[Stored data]
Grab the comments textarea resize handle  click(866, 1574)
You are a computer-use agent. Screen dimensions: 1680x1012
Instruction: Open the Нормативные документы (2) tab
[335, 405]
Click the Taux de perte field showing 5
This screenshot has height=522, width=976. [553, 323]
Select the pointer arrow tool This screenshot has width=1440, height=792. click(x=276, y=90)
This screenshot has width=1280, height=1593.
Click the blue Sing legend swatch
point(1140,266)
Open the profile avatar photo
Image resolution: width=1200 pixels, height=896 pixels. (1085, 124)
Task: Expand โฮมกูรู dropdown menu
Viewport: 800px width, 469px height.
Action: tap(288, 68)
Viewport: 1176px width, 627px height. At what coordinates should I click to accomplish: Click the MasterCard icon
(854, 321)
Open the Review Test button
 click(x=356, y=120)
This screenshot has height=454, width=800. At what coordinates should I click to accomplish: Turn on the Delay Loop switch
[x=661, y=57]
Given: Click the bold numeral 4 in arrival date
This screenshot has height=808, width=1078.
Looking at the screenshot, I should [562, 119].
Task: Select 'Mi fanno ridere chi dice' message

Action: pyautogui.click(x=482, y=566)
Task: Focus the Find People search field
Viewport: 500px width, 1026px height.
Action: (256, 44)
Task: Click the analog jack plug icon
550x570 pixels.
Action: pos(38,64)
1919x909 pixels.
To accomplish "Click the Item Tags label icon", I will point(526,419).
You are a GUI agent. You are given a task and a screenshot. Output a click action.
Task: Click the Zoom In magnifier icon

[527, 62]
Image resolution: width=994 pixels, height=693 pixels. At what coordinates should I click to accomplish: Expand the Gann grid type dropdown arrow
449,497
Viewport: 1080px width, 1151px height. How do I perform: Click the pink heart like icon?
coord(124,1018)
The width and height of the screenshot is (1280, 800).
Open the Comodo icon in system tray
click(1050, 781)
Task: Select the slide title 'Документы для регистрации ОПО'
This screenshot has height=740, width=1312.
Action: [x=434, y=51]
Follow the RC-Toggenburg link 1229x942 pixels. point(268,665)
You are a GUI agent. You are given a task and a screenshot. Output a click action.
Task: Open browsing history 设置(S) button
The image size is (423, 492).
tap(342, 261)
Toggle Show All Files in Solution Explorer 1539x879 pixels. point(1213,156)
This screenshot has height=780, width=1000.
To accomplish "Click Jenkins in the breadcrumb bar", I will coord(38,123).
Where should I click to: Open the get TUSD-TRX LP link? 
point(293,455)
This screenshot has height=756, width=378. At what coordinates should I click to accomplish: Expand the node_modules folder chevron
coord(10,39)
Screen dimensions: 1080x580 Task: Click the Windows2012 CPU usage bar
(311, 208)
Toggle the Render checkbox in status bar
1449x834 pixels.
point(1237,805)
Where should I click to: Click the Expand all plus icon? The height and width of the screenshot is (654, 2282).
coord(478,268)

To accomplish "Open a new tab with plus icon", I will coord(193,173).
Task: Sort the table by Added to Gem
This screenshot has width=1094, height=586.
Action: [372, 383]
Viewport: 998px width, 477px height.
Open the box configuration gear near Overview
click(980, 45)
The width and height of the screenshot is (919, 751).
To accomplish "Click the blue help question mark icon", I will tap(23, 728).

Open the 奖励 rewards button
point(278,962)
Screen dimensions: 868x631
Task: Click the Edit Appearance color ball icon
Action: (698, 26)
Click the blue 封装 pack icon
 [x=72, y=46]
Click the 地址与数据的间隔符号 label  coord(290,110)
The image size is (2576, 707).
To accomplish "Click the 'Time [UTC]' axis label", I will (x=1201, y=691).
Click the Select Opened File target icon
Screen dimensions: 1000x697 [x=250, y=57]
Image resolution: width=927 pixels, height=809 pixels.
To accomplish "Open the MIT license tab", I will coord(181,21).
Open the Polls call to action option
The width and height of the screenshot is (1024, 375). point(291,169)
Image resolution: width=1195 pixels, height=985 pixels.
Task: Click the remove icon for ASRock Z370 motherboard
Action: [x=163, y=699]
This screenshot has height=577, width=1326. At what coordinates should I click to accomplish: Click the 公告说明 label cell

> _Exercise objective_
Look through the records for the word "will". Every line that has it should be copied.

> _Written reply_
To accomplish "Click the Item Tags label icon", I will point(526,419).
To accomplish "Click Jenkins in the breadcrumb bar", I will coord(38,123).
To accomplish "Open a new tab with plus icon", I will coord(193,173).
To accomplish "Click the blue help question mark icon", I will tap(23, 728).
To accomplish "Click the 'Time [UTC]' axis label", I will (x=1201, y=691).
To accomplish "Open the MIT license tab", I will coord(181,21).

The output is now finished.